Researchers from University of Texas Medical Branch at Galveston have successfully unveiled a potential key molecular mechanism that may be responsible for chronic brain damage as a result of traumatic brain injury.
The critical brain protein tau, also associated with the pathogenesis of Alzheimer’s disease and a variety of other neurodegenerative conditions, is known to create deposits in the form of abnormal aggregates. There are two forms of this abnormal deposition — neurofibrillary tangles and oligomers. Under normal circumstances, tau is important for the health of brain cells, but toxic deposition in the form of oligomers can impair normal metabolic functioning of healthy tau by clumping and attaching to oligomer units.
Researchers at the University of Texas Medical Branch at Galveston identified that traumatic brain injuries induce the formation of tau oligomers. The experiments conducted on laboratory rats by novel antibodies revealed that tau oligomers develop within 4 hours after initial injury and may persist for a period of up to 2 weeks. Since oligomers also have the capability to affect the normal tau proteins, it can be safely assumed that the lasting brain damage due to brain injury is mediated by tau oligomers.
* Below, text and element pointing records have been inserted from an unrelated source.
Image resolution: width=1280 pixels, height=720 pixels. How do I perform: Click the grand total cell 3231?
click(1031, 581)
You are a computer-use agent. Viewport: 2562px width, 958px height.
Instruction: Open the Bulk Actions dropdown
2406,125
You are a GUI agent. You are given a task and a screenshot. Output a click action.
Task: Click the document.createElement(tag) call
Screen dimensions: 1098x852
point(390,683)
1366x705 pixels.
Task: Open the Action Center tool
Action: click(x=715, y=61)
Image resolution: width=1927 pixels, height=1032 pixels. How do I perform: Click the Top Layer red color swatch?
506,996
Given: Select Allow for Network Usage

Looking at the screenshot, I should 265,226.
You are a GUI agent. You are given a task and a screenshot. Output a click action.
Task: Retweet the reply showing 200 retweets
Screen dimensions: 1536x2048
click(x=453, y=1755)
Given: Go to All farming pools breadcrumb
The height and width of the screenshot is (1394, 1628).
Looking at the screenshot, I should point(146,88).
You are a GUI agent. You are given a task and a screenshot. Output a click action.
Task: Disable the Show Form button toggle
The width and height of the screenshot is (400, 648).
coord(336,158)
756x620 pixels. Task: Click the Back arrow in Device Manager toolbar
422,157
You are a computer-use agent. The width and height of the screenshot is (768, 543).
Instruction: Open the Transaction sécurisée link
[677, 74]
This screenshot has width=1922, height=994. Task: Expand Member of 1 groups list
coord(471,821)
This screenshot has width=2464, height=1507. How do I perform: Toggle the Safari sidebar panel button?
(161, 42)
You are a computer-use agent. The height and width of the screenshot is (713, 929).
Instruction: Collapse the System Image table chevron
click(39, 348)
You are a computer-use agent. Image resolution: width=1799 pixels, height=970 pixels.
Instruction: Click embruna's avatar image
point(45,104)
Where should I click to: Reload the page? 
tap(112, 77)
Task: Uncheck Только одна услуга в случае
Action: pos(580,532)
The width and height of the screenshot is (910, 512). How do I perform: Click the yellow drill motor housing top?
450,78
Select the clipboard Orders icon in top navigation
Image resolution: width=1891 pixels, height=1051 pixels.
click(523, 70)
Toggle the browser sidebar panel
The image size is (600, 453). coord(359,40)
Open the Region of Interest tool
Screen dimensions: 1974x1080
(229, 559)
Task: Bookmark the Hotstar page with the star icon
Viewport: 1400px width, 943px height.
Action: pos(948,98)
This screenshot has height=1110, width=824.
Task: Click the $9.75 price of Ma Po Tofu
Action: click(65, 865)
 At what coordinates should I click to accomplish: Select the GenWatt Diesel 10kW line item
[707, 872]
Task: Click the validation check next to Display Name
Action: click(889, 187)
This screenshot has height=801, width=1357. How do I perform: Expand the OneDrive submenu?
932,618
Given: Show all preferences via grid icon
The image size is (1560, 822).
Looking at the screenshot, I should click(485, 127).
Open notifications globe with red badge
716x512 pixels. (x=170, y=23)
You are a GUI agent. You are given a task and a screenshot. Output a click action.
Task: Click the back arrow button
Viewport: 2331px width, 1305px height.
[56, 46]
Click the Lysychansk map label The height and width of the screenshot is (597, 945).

The results of this remarkable discovery were published online in the Journal of Biological Chemistry.
Lead author of the study, Bridget Hawkins, commented:
“Although people have given some attention to the formation of neurofibrillary tangles after traumatic brain injury, we were the first to look at tau oligomers, because we have an antibody that allows us to separate them out and see how much of the total tau is the toxic species. We saw that it’s a substantial amount — enough to play an important role in the effects of traumatic brain injury.”
University of Texas Medical Branch at Galveston researchers hypothesized that the long term consequences of traumatic brain injury can be controlled if the process of tau oligomerization can be stopped. The research team suggested that antibodies can be used to label tau oligomers (these antibodies are developed as vaccines to prevent a variety of neurodegenerative diseases.
Associate professor at UTMB and senior author on the paper, Rakez Kayed, commented:
“We have antibodies that can specifically target these tau oligomers without interfering with the function of healthy tau. This is a new approach — we’re starting by targeting them in animals — but we hope to eventually humanize these antibodies for clinical trials.”
The long term consequences of traumatic brain injury mediated by tau oligomers are deficits in memory, disruption in the normal sleep –wake cycle, and seizure activity.